Figure 6. Rhodotorula toruloides CCT 7815 characterization in a bioreactor in C5-Birch hydrolysate diluted to 81 gL^–1 of total sugars. (A) Xylose, glucose, galactose, mannose, arabinose, and acetic acid consumption profiles (gL^–1); (B) added alkali and acid profiles to maintain the constant pH, CO₂ production, and average specific growth rate (μ, h^–1) profiles; and (C) xylitol and arabitol production and consumption profiles (gL^–1) and growth profile in biomass (gdwL^–1). The stationary phase is depicted in white; the first, second, and third growth phases are shown in green, yellow, and light orange, respectively. Supplementary Table 6 contains all data and errors expressed in standard deviation.

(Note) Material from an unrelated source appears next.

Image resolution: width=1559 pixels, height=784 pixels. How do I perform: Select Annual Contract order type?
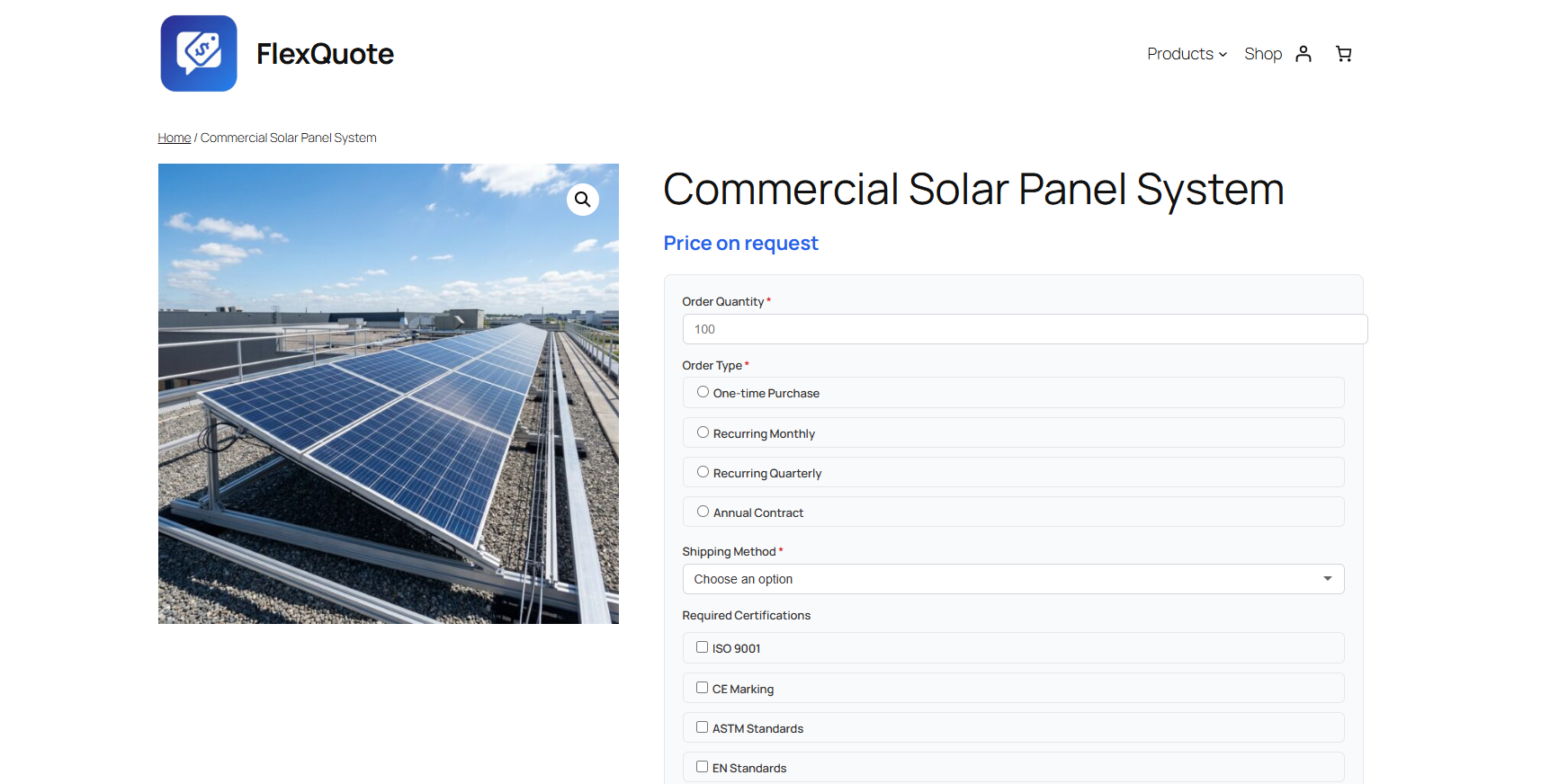[x=703, y=512]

The total cultivation time for S. stipitis CBS 5773 in C5-Birch hydrolysate diluted to 50 gL^–1 of total sugars and C/N ratio of 10 (mol/mol) was 112 h (Figure 4). Based on the stable concentration of the compounds present in the hydrolysate, the lag phase can be observed for up to 35 h. Two main growth phases were identified. The first phase went on for approximately 50 h and can be characterized by the lowest glucose uptake rate among all 4 strains tested in bioreactors (0.1 g/gdw*h, Table 1) which was accompanied by acetic acid production (0.56 gL^–1). The low production of arabitol (below 0.4 gL^–1) indicates low arabinose consumption. Off-gases, biomass, and μ profiles were following the low substrate consumption rate trend—only discrete changes were observed, such as an increase in CO₂ production, O₂ consumption as well as biomass formation, and instant growth rate.

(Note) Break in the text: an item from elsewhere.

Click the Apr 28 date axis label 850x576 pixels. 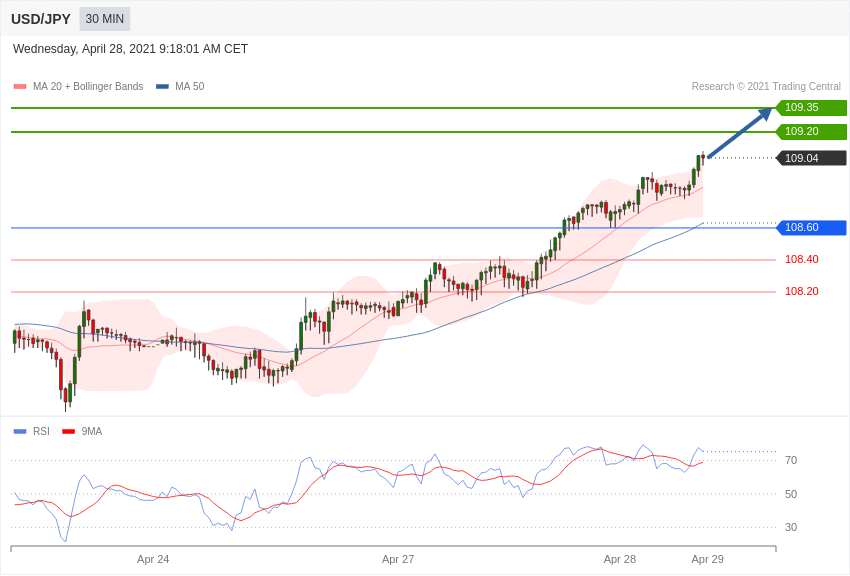pos(619,559)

During the second growth phase, all other substrates, including byproducts of xylose metabolism, were consumed simultaneously after glucose concentration had dropped below 2 gL^–1 (Figure 4A). The average growth rate increased from 0.02 to 0.17 h^–1 (Table 1). As expected, there was an increase in biomass and CO₂ production, and O₂ consumption (Figure 4D). In the second phase, all substrates were consumed simultaneously, with an average consumption rate of 0.37 g/gdw*h (Table 1). Concerning detected products, arabitol and xylitol were produced in this phase reaching maximum values of 1.1 and 0.8 gL^–1, respectively (Figure 4C and Table 1), and were finally consumed simultaneously with xylose.

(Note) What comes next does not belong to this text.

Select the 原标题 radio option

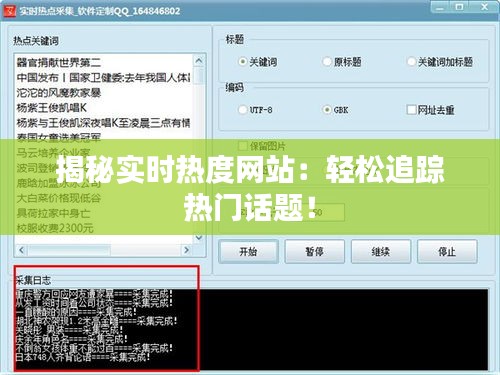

Additional experiments were carried out in shake flasks to analyze if the long lag phase demonstrated by S. stipitis CBS 5773 in the bioreactor was due to catabolite repression by the presence of glucose in the hydrolysate. The strain was cultivated in shake flasks using a mineral medium supplemented with 50 gL^–1 of glucose and xylose in a ratio of 1:3.5—the same as the hydrolysate used in the bioreactor experiment. The strain started growing after 50 h of cultivation, after glucose depletion (Supplementary Figure 1). This finding suggests that the glucose catabolite repression was probably responsible for the low specific uptake rates in this phase.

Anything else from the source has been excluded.